Input:
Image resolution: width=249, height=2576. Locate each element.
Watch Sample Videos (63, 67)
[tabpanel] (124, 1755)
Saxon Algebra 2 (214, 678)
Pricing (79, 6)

What to work on:
Everything in the material above should be output exactly.

Finished exercise:
Image resolution: width=249, height=2576. Locate each element.
Watch Sample Videos (63, 67)
[tabpanel] (124, 1755)
Saxon Algebra 2 (214, 678)
Pricing (79, 6)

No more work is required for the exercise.